L’autre jour, une idée farfelue m’est venue en tête, me racheter des bas qui tiennent tout seuls. Théoriquement, ils permettent de se passer du terrifiant porte-jarretelle qui reste autant un objet de fantasme pour les mecs, qu’un objet de torture pour nous. Inconfortable, peu pratique, cher et fragile, mais tellement sexy, ils doivent être réservés à la parade amoureuse, histoire de faire rouler des yeux fous au mâle convoité.

 

Heureusement, depuis plus de 20 ans, un inventeur de génie a trouvé l’astucieuse méthode pour que ces accessoires, ô combien plus classieux que le collant, puissent s’agripper dignement à nos gambettes.


 

 


 

Ainsi, j’ai fait l’acquisition d’une fine résille strech qui avait l’immense avantage de ne pas transformer mes guiboles en saucisson de Lyon, c’est mieux pour conserver une touche de glamour. Manque de chance, la jolie bande de dentelle qui devait assurer le maintien, s’avère être totalement inefficace, il doit y avoir un vice de fabrication, dommage, j’aurais mieux fait de conserver la boîte pour faire un échange standard, tant pis pour moi.

 

C’est un peu le problème qui m’avait fait m’écarter de l’utilisation de ce produit depuis pas mal d’années, la tenue n’est pas toujours très fiable et me rappelle un souvenir que je m’en vais vous conter brièvement.

 

Un matin, j’étais encore à la bourre et je vois mon train arriver au loin, il me fallait donc me transformer en Florence Griffith-Joyner pour vaincre ce combat contre la machine.
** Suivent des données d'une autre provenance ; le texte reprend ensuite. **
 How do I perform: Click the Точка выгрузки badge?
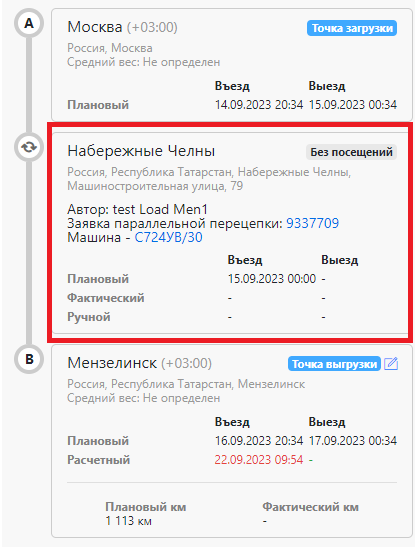tap(334, 364)
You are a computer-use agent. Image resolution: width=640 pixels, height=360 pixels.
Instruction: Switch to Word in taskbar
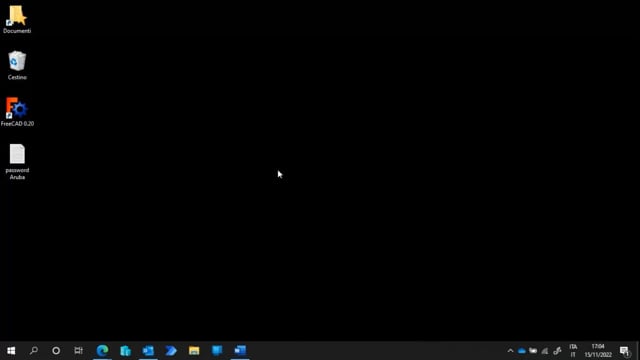point(240,351)
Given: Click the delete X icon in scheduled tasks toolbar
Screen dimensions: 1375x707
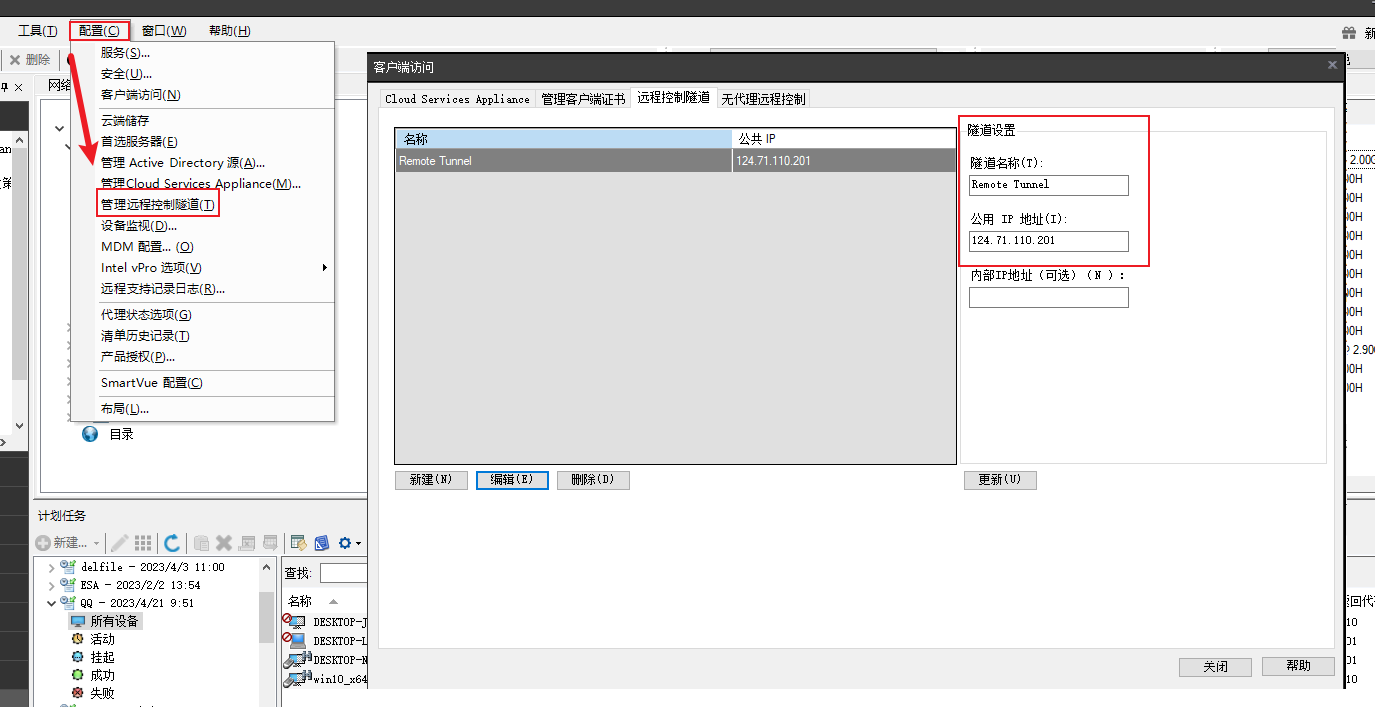Looking at the screenshot, I should click(223, 543).
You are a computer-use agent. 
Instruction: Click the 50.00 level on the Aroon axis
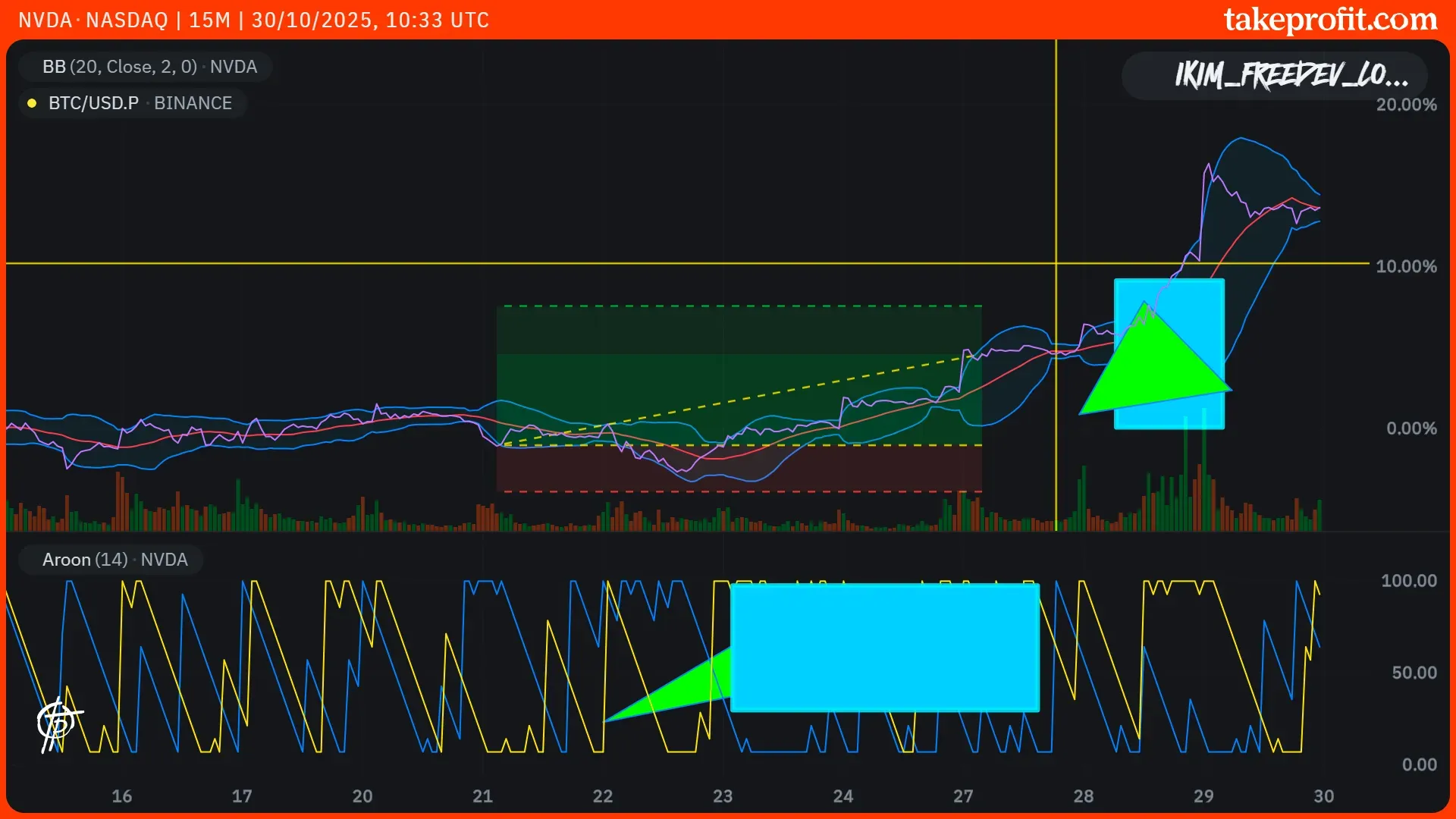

Je me lance alors dans cette course inévitable. À l’époque, je longeais la voie ferrée et arrivais à la gare par le bout du quai, face au conducteur. En général, ce dernier me voyait cavaler et attendait les quelques secondes salvatrices qui me permettaient d’attraper son convoi au vol.

 

Or, ce jour-là, je portais une ‘tite jupette qui va bien et des Dim’Up (pour ne pas les citer). Mes 4 heures de sport hebdomadaire me donnaient une allure athlétique et j’arrivais souvent à mes fins. J’essayais pourtant de garder un port altier tout en allongeant ma foulée.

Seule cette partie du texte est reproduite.